Just to give a perspective on how tiny Mount Everest is compared to
Earth : Mount Everest is 8850m high and the radius of the earth ~6400km.
It is only 0.1% of the radius of the earth.
But surely it does cast a shadow on the moon no doubt about it, but you just can’t see it.
Shadows cast by the moon on the other hand…
If you took a look at the recent solar eclipse animations by NASA, then you might have noticed the shadows cast by the moon during the eclipse were not circular (like yesteryears – see figure above).
But had an eerie irregular shape to it. Why is that ?
First thing to note is that if you take a circle and project it on a sphere, the shadow is no longer circles, but ellipses. That’s why the image is elongated.

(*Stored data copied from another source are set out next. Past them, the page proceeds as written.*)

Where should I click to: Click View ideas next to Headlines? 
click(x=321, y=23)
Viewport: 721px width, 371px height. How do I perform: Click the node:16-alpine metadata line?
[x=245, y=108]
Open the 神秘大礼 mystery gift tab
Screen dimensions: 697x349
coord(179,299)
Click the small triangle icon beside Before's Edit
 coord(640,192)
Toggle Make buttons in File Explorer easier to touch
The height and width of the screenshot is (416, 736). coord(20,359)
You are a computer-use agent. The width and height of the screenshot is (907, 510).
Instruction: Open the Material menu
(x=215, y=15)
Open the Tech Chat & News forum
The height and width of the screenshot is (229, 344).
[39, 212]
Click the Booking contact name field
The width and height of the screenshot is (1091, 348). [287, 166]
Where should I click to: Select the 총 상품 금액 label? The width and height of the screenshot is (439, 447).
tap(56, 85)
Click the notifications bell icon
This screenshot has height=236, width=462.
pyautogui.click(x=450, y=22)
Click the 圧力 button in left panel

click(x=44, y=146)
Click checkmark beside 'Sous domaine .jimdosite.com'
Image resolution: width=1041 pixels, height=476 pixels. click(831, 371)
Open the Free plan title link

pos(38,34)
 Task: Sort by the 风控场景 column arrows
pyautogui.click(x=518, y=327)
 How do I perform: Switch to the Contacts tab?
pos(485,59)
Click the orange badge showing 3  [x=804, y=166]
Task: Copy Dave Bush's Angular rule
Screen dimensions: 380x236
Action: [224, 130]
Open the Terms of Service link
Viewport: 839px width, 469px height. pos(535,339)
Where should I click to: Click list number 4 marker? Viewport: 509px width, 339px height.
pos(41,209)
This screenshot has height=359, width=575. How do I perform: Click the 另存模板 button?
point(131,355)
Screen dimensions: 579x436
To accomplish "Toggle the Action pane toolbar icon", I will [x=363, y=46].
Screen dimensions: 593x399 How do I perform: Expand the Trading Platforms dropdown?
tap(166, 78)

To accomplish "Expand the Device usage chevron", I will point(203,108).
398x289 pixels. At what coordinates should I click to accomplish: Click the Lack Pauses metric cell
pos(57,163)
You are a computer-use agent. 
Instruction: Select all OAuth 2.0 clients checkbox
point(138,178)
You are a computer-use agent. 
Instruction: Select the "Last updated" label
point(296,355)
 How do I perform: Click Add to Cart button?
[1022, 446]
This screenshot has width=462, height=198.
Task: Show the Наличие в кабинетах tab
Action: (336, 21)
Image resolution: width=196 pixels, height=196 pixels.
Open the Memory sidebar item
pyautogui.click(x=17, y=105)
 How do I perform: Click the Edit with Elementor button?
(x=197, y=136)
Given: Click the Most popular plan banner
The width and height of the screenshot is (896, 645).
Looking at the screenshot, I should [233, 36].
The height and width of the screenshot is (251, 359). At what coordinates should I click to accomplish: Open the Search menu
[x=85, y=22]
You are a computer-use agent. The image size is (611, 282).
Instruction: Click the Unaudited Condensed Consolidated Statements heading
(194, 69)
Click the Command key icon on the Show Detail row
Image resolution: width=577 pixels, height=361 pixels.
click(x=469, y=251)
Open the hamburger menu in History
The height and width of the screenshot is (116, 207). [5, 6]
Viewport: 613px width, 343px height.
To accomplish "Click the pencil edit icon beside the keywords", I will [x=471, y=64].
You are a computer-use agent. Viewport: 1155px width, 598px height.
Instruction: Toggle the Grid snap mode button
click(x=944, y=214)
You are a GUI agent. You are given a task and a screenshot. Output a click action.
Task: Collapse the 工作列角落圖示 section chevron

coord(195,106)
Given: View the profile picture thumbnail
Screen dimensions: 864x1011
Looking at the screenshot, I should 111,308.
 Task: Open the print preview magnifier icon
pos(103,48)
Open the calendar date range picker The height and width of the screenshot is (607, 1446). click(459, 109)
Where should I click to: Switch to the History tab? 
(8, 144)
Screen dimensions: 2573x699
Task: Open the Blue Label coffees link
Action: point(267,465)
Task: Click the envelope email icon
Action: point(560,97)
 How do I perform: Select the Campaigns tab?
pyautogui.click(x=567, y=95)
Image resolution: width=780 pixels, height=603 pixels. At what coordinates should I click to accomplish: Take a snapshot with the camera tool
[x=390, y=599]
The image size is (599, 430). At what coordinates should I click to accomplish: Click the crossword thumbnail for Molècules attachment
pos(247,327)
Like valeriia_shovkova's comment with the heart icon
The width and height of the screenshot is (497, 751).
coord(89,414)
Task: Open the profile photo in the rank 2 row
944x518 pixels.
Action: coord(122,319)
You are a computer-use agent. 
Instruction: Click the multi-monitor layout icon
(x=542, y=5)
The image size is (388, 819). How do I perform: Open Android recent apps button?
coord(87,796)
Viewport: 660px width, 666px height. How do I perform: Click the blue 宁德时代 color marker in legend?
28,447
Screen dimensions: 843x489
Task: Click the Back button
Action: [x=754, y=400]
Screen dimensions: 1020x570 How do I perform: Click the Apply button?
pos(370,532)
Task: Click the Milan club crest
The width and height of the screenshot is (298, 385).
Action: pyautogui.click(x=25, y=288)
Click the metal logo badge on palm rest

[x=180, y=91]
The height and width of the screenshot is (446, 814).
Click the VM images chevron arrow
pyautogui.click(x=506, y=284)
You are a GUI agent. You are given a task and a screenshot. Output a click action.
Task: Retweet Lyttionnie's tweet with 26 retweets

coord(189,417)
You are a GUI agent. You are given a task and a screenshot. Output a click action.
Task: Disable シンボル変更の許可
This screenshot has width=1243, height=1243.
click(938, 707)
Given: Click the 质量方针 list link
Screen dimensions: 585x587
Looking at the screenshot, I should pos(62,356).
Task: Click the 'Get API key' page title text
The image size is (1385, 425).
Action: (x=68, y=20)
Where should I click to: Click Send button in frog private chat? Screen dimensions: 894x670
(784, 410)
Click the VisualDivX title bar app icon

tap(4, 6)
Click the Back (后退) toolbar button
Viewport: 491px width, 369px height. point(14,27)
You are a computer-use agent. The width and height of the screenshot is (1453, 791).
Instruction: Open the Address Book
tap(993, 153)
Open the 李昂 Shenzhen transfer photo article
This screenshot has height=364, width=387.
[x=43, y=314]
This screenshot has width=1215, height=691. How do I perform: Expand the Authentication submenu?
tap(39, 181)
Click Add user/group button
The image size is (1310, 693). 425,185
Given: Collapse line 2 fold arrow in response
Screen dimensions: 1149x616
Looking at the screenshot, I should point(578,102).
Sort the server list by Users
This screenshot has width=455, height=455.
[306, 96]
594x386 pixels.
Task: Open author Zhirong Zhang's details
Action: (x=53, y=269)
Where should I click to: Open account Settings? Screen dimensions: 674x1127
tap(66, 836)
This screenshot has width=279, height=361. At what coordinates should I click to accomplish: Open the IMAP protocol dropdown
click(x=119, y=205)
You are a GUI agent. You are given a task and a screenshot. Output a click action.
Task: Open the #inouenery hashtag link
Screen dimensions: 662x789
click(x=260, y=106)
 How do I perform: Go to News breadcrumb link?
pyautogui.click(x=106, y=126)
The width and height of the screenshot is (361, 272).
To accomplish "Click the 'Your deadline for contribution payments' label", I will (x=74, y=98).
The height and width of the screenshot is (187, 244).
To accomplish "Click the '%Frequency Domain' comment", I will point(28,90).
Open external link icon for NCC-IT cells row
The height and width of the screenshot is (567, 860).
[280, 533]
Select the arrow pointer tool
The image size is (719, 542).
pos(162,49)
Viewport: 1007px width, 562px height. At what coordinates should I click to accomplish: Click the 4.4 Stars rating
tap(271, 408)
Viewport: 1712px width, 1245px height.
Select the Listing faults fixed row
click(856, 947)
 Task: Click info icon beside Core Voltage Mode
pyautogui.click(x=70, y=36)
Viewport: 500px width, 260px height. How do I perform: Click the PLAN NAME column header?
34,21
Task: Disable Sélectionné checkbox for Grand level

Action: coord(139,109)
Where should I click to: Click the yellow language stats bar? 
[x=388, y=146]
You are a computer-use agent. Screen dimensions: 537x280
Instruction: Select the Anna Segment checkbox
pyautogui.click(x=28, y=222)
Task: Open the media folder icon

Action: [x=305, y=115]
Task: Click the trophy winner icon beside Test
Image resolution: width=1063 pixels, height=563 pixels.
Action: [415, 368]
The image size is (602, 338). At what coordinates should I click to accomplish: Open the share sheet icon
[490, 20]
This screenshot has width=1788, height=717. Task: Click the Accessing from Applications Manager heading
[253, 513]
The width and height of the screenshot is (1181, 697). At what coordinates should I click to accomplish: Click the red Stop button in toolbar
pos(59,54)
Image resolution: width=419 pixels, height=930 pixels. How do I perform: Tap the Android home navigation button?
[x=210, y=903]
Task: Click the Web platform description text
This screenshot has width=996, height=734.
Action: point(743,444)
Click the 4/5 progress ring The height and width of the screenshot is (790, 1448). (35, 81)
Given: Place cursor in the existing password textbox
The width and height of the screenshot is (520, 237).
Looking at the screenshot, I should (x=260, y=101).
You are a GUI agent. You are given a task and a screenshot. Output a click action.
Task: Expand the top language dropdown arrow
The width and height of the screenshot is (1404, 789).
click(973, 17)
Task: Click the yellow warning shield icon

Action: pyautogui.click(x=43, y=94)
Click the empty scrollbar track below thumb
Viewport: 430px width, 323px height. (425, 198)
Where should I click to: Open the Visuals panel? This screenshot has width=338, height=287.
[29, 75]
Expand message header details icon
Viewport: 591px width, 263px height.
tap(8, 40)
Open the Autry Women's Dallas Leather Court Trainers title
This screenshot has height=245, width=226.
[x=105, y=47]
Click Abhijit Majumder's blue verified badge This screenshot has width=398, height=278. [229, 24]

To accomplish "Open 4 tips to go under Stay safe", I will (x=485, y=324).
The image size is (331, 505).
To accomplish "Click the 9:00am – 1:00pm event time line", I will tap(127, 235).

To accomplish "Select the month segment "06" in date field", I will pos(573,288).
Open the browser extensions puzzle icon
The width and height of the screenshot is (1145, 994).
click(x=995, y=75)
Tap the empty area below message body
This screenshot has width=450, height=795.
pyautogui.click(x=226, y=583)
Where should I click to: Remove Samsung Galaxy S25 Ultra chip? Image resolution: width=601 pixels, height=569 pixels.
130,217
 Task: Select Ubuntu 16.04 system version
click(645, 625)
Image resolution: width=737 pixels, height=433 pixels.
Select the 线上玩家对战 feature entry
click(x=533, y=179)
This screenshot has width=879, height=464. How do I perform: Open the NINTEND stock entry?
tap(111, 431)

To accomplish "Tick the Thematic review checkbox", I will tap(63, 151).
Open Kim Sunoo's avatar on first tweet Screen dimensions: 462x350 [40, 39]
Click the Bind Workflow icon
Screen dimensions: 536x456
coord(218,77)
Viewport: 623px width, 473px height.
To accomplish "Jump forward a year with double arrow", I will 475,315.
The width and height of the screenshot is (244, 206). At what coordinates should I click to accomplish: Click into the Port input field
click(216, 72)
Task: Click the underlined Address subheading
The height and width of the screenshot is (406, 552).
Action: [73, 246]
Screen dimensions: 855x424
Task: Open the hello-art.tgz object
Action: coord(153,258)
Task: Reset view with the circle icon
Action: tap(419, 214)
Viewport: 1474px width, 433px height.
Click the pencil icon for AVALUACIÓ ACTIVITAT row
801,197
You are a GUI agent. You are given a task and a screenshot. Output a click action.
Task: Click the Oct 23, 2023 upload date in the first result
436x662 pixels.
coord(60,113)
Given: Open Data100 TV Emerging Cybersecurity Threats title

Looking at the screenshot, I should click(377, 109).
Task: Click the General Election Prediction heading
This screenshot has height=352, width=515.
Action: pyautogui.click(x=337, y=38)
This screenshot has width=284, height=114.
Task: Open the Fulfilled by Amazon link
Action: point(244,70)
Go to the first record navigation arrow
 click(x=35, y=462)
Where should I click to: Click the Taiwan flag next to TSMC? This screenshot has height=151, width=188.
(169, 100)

Importantly, the surface of the moon is interesting; It is irregular with lots of mountains and valleys. Hence you will not get a perfect little ellipse when you project it.
Based on whether it is a valley or a peak it would affect the shadow region during an eclipse.
mentioned in a previous post, eclipses on earth are too surreal to be
true because if the size of the moon were any bigger then you would be
witnessing only perfect elliptic shadows and none of this complex mess.
But if the moon’s valley were any bigger, you might never achieve complete totality.
Amazing Question. Thanks for asking!